====== Supplied data

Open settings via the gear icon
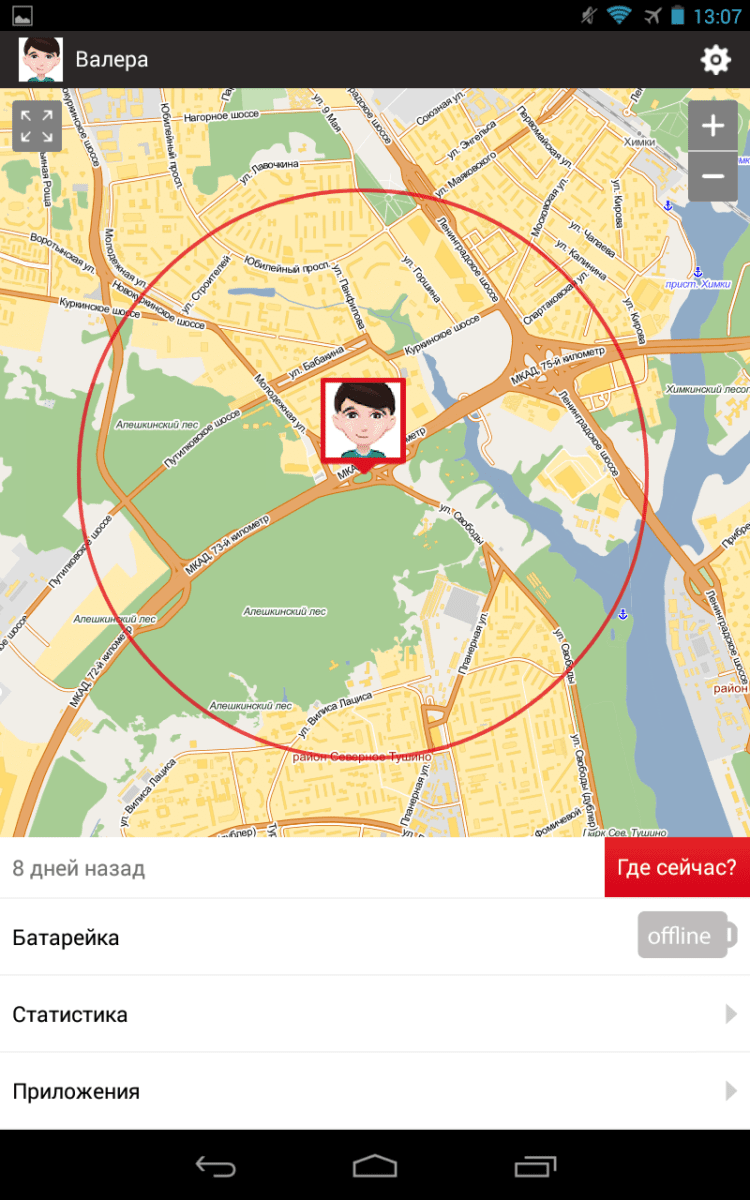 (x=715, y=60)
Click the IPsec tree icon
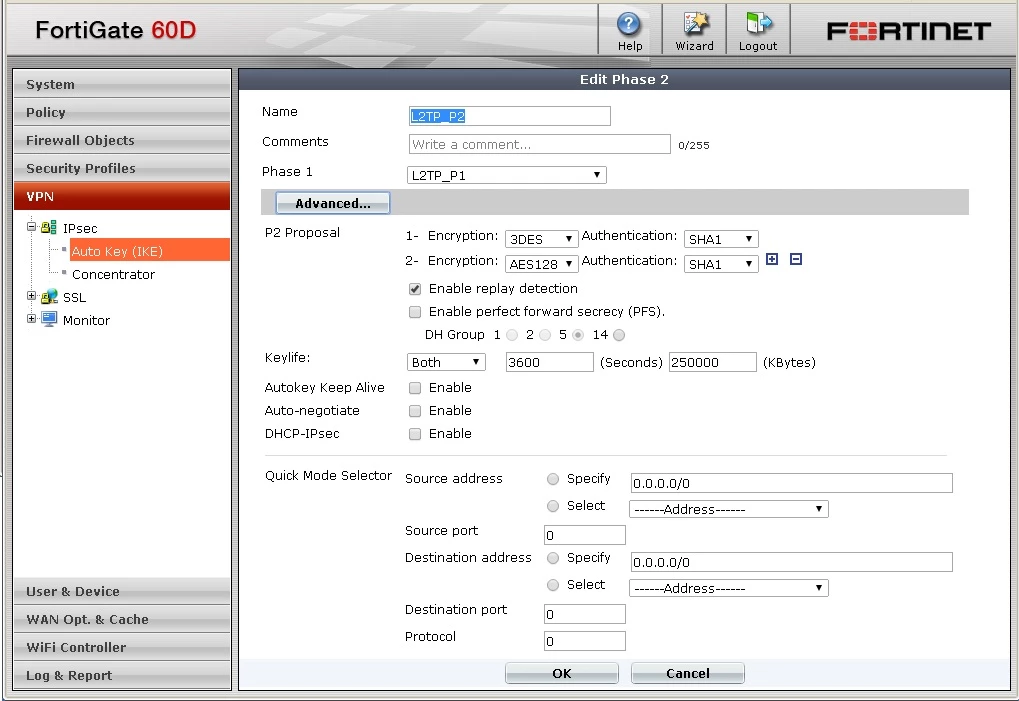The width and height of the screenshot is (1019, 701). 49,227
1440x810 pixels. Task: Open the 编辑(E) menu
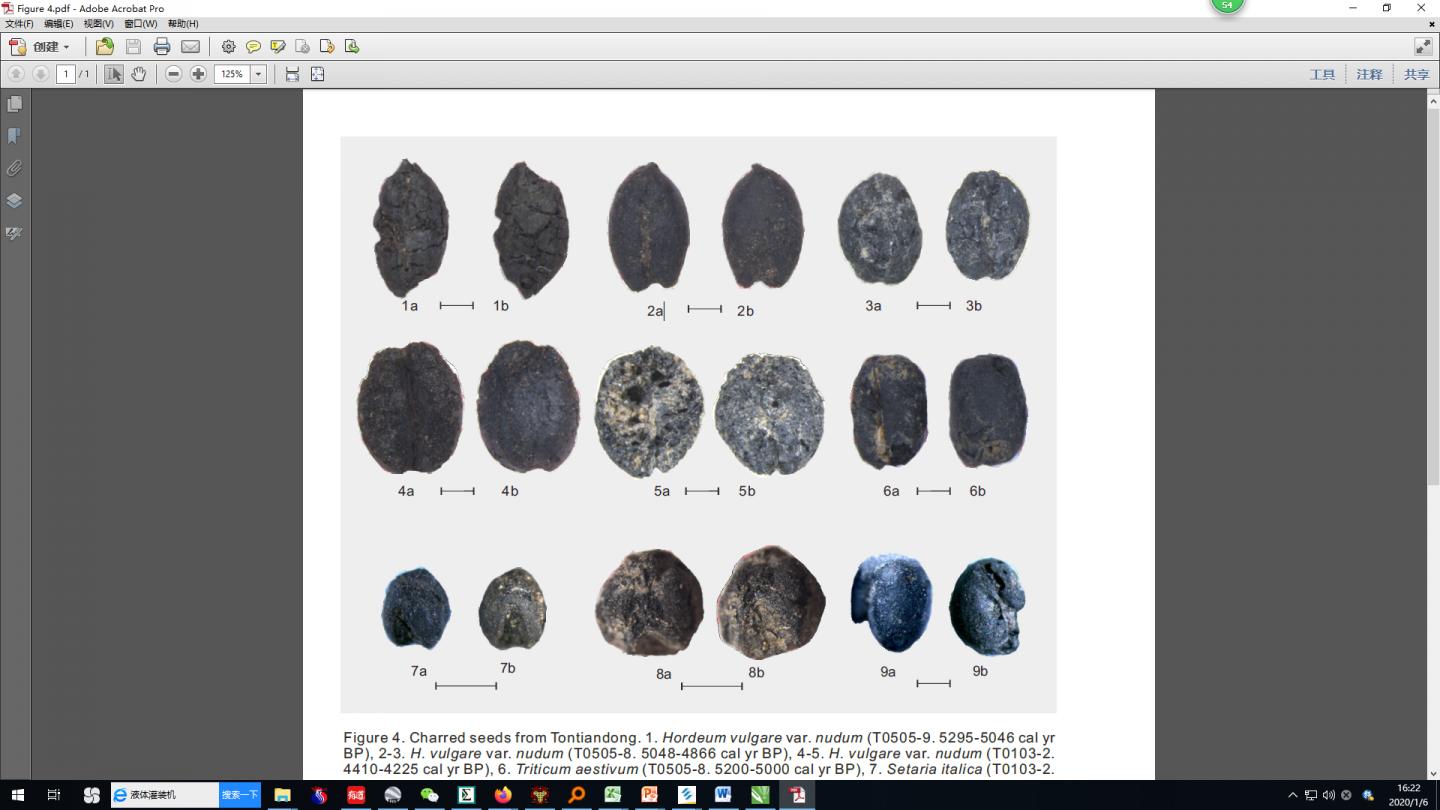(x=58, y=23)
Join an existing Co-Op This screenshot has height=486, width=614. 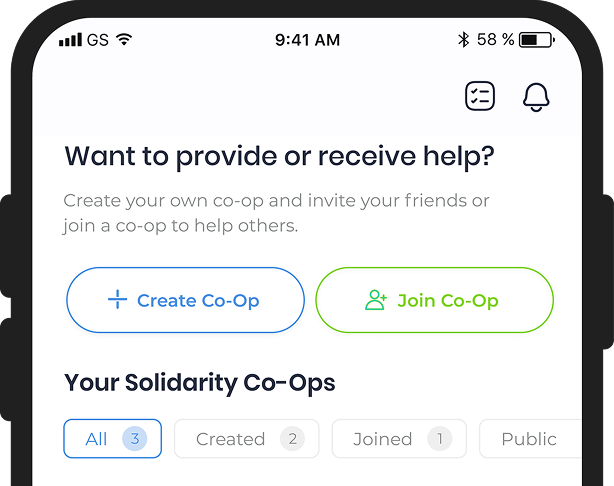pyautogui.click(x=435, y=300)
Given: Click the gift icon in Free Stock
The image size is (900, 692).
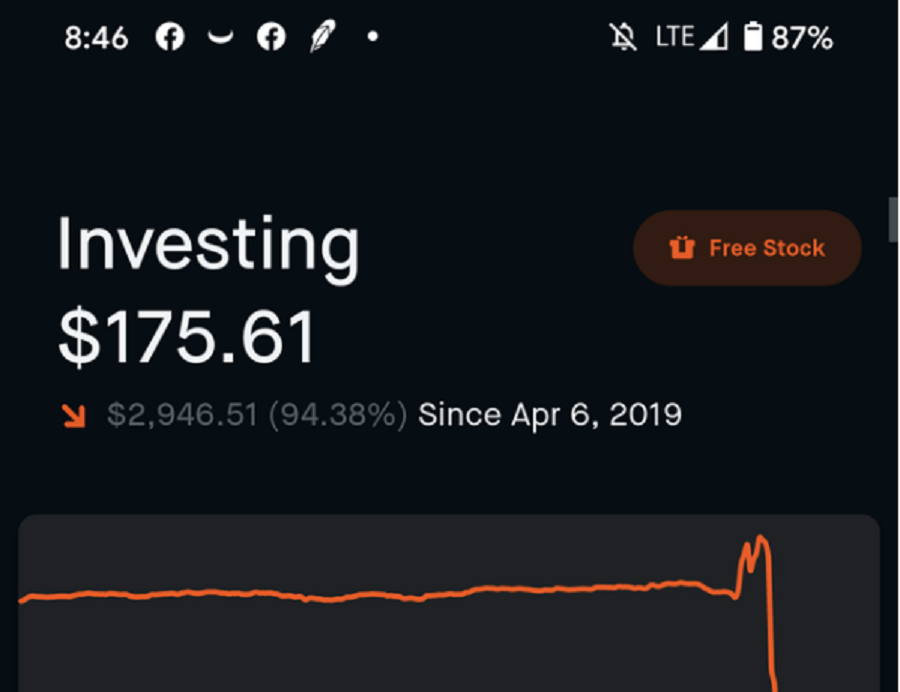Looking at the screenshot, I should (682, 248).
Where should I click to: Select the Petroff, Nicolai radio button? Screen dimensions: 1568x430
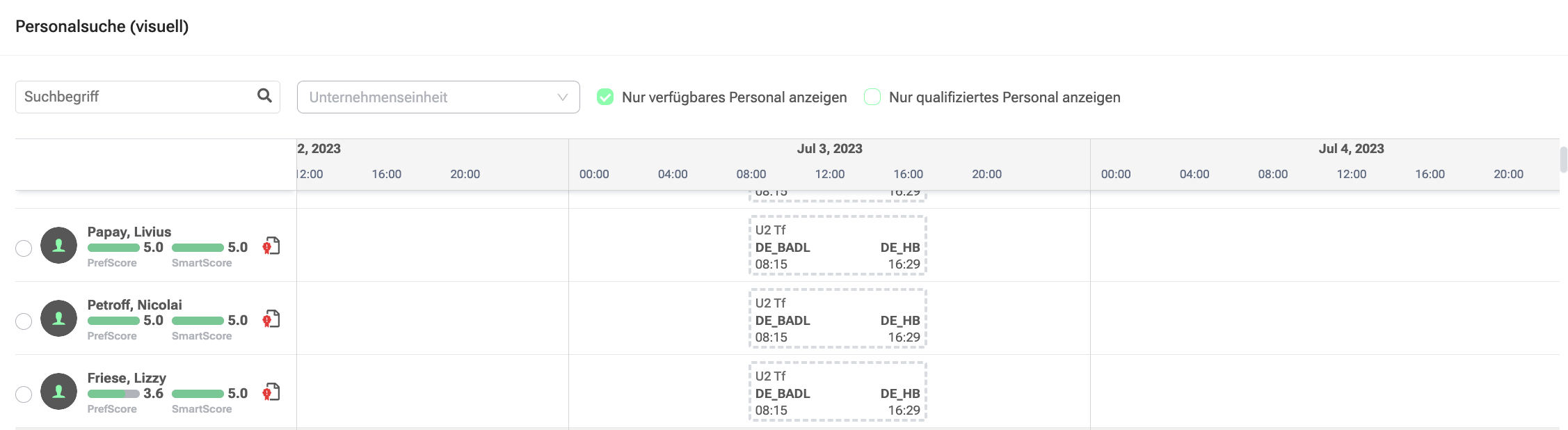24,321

============

Reproduce the data word for word, starting at the line that contains "Given: Click the gift icon in Free Stock" and running through the end of the data, including both of those points, but omit the pictures.

Given: Click the gift icon in Free Stock
The image size is (900, 692).
Looking at the screenshot, I should (682, 248).
Where should I click to: Select the Petroff, Nicolai radio button? Screen dimensions: 1568x430
24,321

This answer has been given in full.